Rice hull is also used in the steel industry because of its remarkably high refractory capability and good insulation qualities. Likewise, rice hulls are a low-cost material from which silicon carbide “whiskers” can be manufactured. These whiskers are then used to reinforce ceramic cutting tools, increasing their strength tenfold.

As building material, rice hulls top. They are a class A insulating material because they are difficult to burn and less likely to allow moisture to propagate mold or fungi. It was found out that rice hull when burned produced amounts of silica. For these reasons it provides excellent thermal insulation.

Meanwhile, the ash produced after the husks have been burned is high in silica. A number of possible uses are being investigated for this, among them: aggregates and fillers for concrete and board production; absorbents for oils and chemicals; soil ameliorants; as a source of silicon; and as an insulation material for homes and refrigerants.

Some Filipino researchers have discovered rice hull ash (RHA) as a suitable cement binder in the manufacture of hollow blocks.

Adding 10 to 20 percent ground gray or white ash to ordinary Portland cement does not affect the strength of the construction materials compared to 100 percent cement. This is because, researchers say, rice hull contains more than 87 percent silica.

Adding 30 percent RHA by weight or 50 percent RHA by volume to ordinary cement in the manufacture of roof tiles makes the materials light, porous, and hard but brittle.

Another product that is becoming increasingly popular is the carbonized rice hull (CRH). To produce CRH, raw rice hull is burned without air so that it will not turn into ash. CRH is sterile and is free from disease organisms.

At the Philippine Rice Research Institute in Nueva Ecija, there’s a showcase of a pigpen where CRH, about one foot deep, serves as flooring instead of the usual cement floor.
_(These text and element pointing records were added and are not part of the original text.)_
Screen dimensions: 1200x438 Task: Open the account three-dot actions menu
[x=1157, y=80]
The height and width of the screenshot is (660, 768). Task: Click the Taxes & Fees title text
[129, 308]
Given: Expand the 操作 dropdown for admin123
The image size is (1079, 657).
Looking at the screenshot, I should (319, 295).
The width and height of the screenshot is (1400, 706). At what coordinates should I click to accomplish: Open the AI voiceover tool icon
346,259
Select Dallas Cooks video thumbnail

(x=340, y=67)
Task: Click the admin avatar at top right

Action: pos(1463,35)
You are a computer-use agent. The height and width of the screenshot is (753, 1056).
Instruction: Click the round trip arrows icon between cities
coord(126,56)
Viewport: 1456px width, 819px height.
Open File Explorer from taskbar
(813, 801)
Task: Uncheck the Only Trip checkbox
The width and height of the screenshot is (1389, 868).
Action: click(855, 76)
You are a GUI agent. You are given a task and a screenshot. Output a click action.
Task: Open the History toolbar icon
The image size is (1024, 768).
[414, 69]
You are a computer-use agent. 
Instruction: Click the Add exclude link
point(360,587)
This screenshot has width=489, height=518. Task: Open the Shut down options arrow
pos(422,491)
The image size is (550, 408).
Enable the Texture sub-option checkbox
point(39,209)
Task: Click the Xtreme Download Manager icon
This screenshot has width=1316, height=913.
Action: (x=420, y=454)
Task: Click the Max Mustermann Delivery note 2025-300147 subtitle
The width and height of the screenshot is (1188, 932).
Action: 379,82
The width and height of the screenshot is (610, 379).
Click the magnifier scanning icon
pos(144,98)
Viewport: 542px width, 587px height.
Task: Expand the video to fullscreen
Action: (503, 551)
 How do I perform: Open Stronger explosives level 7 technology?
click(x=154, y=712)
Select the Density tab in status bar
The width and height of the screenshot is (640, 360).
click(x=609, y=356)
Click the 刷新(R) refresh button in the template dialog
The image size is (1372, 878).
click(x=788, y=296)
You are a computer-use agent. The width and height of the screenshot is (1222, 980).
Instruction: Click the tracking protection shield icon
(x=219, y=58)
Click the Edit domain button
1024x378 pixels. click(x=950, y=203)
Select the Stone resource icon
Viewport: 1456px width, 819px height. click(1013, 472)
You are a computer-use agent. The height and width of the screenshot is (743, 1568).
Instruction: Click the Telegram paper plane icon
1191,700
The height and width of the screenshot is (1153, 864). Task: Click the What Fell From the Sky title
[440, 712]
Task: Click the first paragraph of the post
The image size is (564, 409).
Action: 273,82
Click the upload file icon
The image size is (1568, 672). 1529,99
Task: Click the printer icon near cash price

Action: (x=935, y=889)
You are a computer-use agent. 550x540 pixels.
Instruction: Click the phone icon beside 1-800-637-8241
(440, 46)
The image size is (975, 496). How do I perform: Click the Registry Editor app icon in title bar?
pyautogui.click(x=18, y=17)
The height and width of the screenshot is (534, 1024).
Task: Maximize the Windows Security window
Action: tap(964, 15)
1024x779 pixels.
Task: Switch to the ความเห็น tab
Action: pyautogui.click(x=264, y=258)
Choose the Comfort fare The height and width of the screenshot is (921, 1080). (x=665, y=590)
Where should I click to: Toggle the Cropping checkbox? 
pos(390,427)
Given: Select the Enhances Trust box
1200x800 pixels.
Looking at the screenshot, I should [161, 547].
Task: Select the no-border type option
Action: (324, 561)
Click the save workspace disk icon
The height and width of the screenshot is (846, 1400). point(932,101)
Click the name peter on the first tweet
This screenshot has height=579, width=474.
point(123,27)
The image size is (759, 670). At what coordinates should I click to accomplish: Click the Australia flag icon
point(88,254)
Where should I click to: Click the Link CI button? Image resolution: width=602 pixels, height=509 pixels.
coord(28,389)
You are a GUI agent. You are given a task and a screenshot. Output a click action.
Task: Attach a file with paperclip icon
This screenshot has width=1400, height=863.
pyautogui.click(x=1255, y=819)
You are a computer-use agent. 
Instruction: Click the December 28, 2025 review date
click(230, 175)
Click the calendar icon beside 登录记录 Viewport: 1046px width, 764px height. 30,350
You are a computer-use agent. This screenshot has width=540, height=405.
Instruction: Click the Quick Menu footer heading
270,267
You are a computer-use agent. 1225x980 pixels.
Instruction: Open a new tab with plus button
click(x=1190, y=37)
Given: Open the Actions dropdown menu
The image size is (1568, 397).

The pigpen does not have to be washed with water every day. In fact, it does not get washed for the entire growing period of four months.

The manure and urine of the pigs get buried in the carbonized rice hull. The usual foul smell is practically eliminated. And when the pigs attain market size and are sold, the litter is collected and used as organic fertilizer for vegetables, rice and other crops.

CRH is also very useful in rice farming. Twenty bags of CRH combined with organic fertilizer or compost may be applied in one hectare. It could be plowed in during land preparation. This will make the land not only more porous for better plant growth; it will also enable the soil to retain the moisture much longer. Thus, when there is a prolonged dry spell, the rice plants will be able to survive the rainless period longer.

"Intensifying rice hull use will have a great impact on the economy," commented one researcher. "Tapping more of this 'waste' and less of fossil-based fuels will significantly reduce energy costs. In the rice processing industry, this usually represents 50 to 60 percent of the total drying cost."